## [WHAT YOU WILL DO]
Some of the lines below need repeating. Reproduce exactly those between the lines holding "Click the weak warning icon showing 4" and "Task: Open the 车身颜色 dropdown", inclusive.

(Stored records)
=======

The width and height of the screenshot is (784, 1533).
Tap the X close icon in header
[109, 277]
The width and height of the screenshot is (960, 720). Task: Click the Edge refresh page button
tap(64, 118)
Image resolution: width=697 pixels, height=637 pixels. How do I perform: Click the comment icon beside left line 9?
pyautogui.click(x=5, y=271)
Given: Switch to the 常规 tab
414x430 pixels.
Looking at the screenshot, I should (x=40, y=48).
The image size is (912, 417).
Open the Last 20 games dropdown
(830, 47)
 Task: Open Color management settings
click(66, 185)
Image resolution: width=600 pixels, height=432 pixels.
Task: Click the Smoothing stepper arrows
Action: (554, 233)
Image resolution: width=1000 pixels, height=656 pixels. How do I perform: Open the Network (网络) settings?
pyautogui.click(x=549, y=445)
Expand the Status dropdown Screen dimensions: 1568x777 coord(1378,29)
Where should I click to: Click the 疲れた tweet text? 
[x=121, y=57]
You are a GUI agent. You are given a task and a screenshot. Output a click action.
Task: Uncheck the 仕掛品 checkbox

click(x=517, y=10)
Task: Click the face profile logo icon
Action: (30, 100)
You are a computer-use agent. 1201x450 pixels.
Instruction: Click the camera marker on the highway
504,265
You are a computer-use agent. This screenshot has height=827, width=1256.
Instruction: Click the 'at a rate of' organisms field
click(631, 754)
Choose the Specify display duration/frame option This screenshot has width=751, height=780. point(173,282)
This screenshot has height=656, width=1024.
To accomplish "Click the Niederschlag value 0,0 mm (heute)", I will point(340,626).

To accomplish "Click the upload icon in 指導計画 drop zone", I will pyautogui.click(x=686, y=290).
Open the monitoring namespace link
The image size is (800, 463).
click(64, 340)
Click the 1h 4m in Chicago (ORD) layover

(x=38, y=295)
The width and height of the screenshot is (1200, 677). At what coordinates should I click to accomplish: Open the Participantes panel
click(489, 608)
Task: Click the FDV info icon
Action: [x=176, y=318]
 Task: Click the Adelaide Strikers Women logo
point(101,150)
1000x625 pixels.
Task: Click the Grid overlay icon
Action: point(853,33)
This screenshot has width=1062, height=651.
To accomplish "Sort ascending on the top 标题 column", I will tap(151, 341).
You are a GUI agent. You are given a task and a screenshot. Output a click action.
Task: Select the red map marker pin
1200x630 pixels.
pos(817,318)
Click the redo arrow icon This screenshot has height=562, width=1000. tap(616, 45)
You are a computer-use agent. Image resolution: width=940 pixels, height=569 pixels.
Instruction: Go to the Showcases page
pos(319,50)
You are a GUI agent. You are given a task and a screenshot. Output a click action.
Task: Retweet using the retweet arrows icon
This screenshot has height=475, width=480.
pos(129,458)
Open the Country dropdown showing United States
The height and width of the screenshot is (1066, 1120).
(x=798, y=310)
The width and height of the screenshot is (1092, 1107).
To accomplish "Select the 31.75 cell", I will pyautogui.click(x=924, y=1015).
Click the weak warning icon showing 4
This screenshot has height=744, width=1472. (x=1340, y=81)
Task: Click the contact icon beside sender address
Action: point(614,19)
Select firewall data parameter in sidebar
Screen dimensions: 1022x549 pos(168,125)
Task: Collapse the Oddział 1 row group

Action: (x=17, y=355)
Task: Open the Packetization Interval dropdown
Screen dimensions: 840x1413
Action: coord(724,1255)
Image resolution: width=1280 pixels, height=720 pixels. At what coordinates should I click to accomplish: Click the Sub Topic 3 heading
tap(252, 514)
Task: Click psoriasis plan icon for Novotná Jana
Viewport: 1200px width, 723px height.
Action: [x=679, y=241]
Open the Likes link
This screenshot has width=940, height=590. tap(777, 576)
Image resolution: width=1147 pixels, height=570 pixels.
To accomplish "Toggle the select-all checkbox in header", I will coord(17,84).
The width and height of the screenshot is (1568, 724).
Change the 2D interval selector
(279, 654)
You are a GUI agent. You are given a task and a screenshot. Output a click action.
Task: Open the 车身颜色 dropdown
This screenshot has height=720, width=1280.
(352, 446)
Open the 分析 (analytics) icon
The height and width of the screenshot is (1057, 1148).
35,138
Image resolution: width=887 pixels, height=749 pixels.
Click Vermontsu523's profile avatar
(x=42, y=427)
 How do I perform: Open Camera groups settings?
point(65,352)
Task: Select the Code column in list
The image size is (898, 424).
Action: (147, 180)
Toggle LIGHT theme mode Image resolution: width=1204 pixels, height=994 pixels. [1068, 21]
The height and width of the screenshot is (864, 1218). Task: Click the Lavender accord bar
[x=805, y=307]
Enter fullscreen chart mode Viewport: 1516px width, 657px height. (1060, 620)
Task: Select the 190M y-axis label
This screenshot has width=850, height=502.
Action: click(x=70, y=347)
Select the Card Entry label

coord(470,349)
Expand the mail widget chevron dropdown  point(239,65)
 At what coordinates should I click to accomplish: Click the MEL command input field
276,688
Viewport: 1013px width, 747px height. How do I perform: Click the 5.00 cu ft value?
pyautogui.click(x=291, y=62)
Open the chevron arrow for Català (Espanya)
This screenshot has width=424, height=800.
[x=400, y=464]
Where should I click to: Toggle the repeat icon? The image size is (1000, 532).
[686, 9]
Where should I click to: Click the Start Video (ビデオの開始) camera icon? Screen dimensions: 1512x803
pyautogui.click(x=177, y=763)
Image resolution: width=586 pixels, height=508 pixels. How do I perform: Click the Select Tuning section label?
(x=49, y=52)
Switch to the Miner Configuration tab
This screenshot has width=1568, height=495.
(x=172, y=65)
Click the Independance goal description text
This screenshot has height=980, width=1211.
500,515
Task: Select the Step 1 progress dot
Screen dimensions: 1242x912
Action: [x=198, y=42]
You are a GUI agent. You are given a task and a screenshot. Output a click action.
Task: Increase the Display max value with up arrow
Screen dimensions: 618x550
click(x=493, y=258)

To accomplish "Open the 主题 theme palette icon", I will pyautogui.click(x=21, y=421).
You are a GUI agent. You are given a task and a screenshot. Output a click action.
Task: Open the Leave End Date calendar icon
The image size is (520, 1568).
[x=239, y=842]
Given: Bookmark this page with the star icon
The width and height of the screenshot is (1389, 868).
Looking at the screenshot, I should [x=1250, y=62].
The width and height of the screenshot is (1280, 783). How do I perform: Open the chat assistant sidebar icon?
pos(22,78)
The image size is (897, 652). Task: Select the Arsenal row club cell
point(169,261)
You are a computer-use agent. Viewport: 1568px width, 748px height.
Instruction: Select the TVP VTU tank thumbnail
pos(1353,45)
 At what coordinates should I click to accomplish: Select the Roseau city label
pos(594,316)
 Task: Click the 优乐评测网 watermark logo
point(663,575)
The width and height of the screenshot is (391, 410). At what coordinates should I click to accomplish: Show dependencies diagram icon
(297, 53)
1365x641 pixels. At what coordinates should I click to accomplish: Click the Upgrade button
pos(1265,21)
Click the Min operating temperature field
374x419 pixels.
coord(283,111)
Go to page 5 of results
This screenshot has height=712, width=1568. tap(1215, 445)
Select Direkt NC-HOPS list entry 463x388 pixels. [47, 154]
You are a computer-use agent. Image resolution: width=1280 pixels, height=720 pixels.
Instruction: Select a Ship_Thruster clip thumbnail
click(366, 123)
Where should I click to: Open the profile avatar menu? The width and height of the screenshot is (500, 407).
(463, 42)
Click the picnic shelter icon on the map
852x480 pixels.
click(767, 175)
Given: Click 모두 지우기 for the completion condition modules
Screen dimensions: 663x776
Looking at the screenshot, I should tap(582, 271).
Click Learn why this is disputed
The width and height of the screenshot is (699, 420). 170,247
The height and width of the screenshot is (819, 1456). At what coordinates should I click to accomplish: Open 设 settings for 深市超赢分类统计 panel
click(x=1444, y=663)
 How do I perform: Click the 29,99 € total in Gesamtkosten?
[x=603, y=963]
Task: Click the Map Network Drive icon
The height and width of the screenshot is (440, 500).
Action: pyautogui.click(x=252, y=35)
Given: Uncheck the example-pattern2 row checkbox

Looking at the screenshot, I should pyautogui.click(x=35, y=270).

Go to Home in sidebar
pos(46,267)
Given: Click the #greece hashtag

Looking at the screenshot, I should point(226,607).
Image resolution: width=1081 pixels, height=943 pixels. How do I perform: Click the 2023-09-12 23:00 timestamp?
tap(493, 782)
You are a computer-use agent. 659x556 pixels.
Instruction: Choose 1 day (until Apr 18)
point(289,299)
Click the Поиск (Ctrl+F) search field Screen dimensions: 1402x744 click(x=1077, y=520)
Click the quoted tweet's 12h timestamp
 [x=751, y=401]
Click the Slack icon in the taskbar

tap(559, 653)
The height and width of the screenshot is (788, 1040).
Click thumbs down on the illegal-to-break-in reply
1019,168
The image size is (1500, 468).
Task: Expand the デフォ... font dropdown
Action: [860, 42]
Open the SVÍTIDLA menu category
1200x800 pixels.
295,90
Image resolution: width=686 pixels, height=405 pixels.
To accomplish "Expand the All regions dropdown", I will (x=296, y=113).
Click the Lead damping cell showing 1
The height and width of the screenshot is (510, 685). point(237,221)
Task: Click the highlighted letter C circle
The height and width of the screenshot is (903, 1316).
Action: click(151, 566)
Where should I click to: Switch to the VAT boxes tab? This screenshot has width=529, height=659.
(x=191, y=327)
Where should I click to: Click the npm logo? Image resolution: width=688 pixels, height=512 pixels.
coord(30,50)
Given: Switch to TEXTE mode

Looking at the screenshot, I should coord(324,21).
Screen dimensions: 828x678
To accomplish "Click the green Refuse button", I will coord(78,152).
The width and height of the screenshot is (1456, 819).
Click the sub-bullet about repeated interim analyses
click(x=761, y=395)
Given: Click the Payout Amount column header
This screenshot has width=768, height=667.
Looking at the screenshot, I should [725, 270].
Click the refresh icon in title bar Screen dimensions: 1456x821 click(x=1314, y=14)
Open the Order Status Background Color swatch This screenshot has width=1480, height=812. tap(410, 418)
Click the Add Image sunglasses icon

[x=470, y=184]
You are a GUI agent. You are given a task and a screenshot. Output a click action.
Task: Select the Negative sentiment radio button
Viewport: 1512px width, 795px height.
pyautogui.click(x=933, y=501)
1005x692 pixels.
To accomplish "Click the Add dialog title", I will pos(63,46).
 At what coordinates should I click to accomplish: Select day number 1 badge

=======

## [WORKED SOLUTION]
Click the weak warning icon showing 4
This screenshot has height=744, width=1472. (x=1340, y=81)
Task: Click the contact icon beside sender address
Action: point(614,19)
Select firewall data parameter in sidebar
Screen dimensions: 1022x549 pos(168,125)
Task: Collapse the Oddział 1 row group

Action: (x=17, y=355)
Task: Open the Packetization Interval dropdown
Screen dimensions: 840x1413
Action: coord(724,1255)
Image resolution: width=1280 pixels, height=720 pixels. At what coordinates should I click to accomplish: Click the Sub Topic 3 heading
tap(252, 514)
Task: Click psoriasis plan icon for Novotná Jana
Viewport: 1200px width, 723px height.
Action: [x=679, y=241]
Open the Likes link
This screenshot has width=940, height=590. tap(777, 576)
Image resolution: width=1147 pixels, height=570 pixels.
To accomplish "Toggle the select-all checkbox in header", I will coord(17,84).
The width and height of the screenshot is (1568, 724).
Change the 2D interval selector
(279, 654)
You are a GUI agent. You are given a task and a screenshot. Output a click action.
Task: Open the 车身颜色 dropdown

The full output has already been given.